A lot of folks don't appreciate the black & white nature of a DNR. At my mother's group home, the head nurse told me a story of a man who started choking on his breakfast. They were unable to clear his airway, called 911, and EMTs were able to get him breathing again. She got into trouble for violating his DNR. My neighbor shared with me his doctor's comment that their mother's DNR would preclude antibiotics to treat pneumonia.
I went over my own mother's DNR papers several times, but there was never any chance at nuance with this legal document. I held off signing her DNR until it made sense — the point where a hospital admission could not possibly result in an eventual release. Many life-threatening complications require better judgement than a single page of blindly copy-pasted instructions.

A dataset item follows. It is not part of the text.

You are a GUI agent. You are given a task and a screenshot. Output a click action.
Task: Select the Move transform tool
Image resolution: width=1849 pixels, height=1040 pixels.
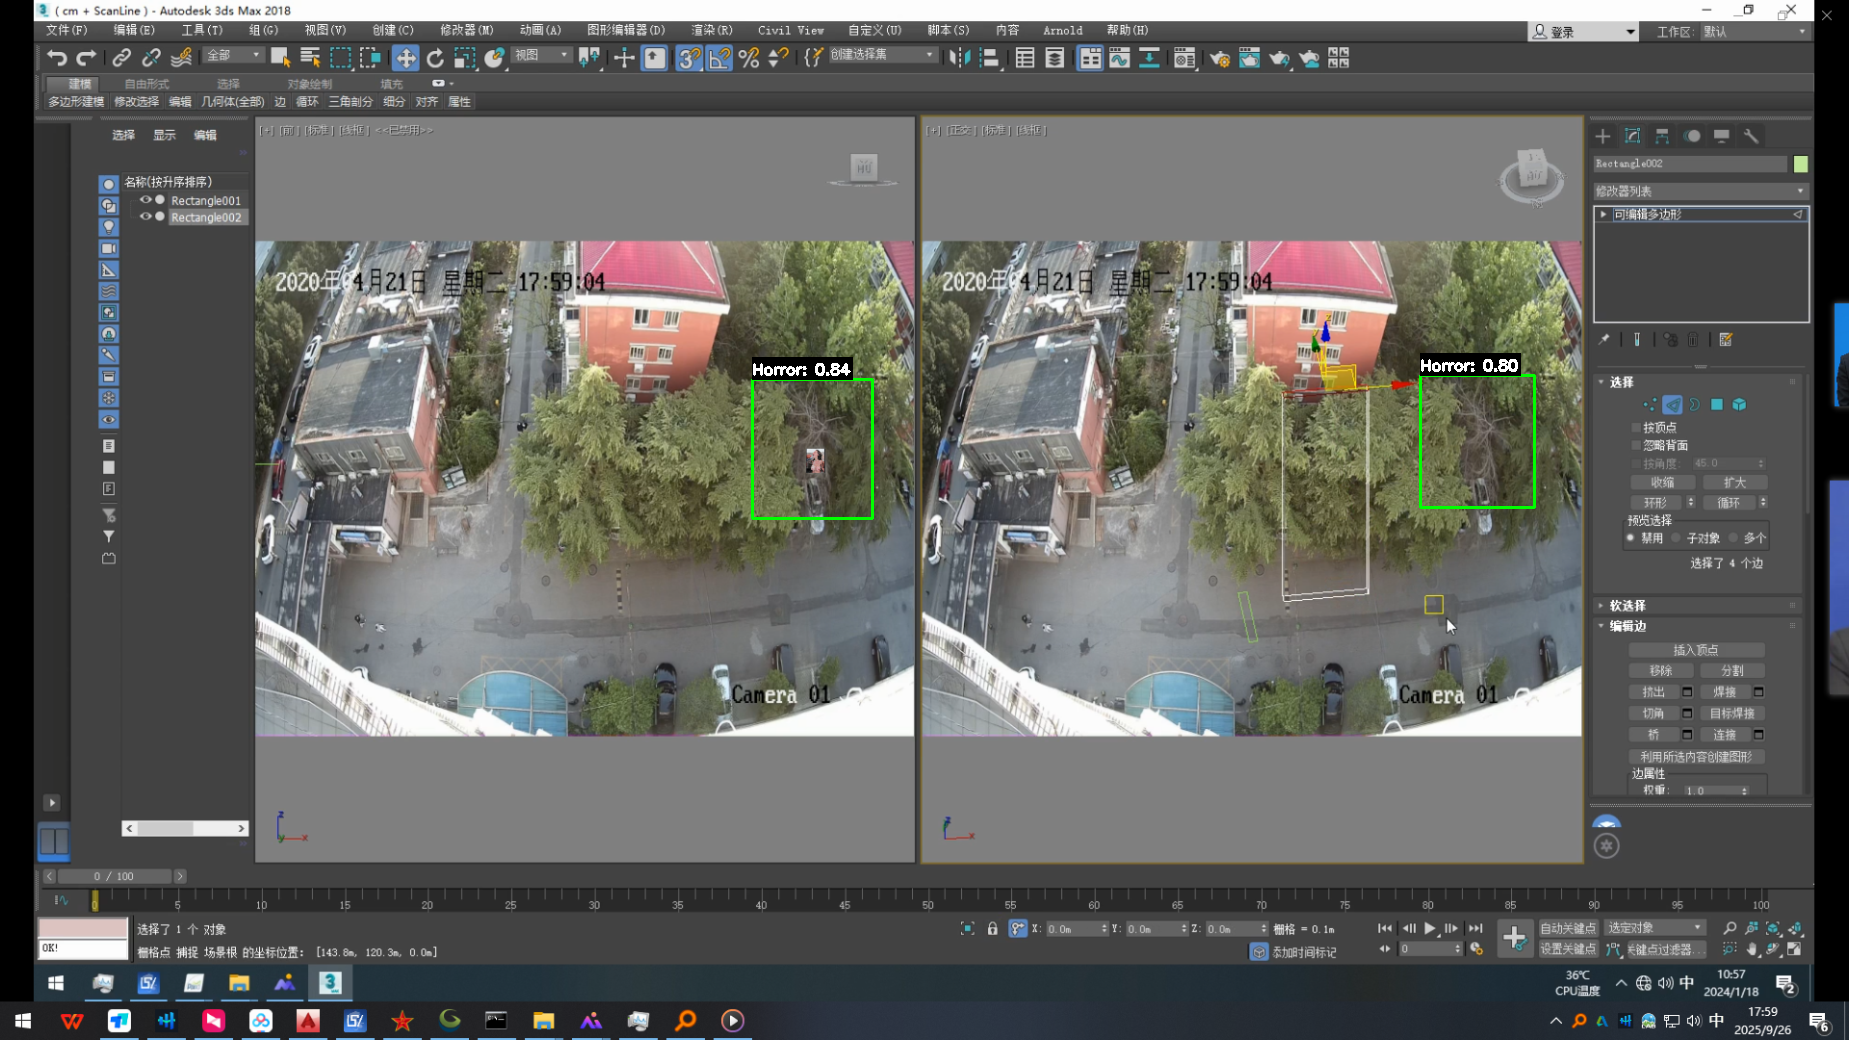tap(405, 58)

Depending on the prognosis, what you describe is a feature, not a bug. Pneumonia and aspiration of food (often these are causally linked) is one of the more likely causes of death in advanced dementia. If well-meaning staff are running interference here (hello, feeding tube!) you can wind up living considerably longer in a state where you no longer recognize anyone, are bedfast, incontinent and have no real ability to communicate.
I went over my own mother's DNR papers several times, but there was never any chance at nuance with this legal document. I held off signing her DNR until it made sense — the point where a hospital admission could not possibly result in an eventual release. Many life-threatening complications require better judgement than a single page of blindly copy-pasted instructions.